Dans mon monde ancien, on disait «se déhancher sur la piste». Va pour «twerker». Deux jeunes gays, des «influenceurs», tout un programme, sont dans la tourmente. Le 16 février, sur TikTok et Instagram, ils ont posté une vidéo qui les montrait se dandiner lascivement dans une église parisienne. Le tout, ventre à l’air et sur un morceau de rap intitulé «Mecs de cité».
Double outrage: à la cité, censément peu portée sur le genre «folle» ici assumé, et à l’Eglise, où l’homosexualité a longtemps eu le traitement qu’elle avait dans l’armée américaine: don’t ask, don’t tell, tu ne demandes pas, tu n’en parles pas (d'ailleurs, dans le cas présent, l'Eglise n'envisage de poursuites que pour des images tournées sans autorisation).
L’un des deux jeunes hommes (l’autre a présenté ses excuses et retiré la séquence où il mimait une fellation dans la même église) fait aujourd’hui l’objet de nombreuses menaces et désirs de vengeance.

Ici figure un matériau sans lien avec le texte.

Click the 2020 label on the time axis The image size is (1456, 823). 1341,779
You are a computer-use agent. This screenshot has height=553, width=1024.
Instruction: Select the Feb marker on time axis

En cause, comme avec Mila, la jeune femme qui avait insulté Allah après qu'on l'eut cherchée sur ce terrain-là: le blasphème, le manque de respect pour la chose divine, en l'espèce, un lieu dédié au recueillement, à la prière et à la messe
C’est fou, comme des individus qui veulent voir saigner les deux «folles», se montrent incapables de faire la part des choses. C’est en effet une chose de se comporter de façon obscène dans une église vide (le cas dans cette vidéo, assure le jeune homme spécialement pris à partie), c’en est une autre de le faire en présence de fidèles. C’est une chose de «twerker» et de mimer une fellation, c’en est une autre de souiller l’autel d’une église, de taguer ou de casser des pierres tombales.
Qu’on ne s’y trompe pas: ce qui vaut des menaces de mort et des intimidations jusqu’au domicile des parents du plus téméraire des deux jeunes tiktokeurs, c’est le blasphème. Le fait d’avoir bravé un interdit fondé sur une croyance.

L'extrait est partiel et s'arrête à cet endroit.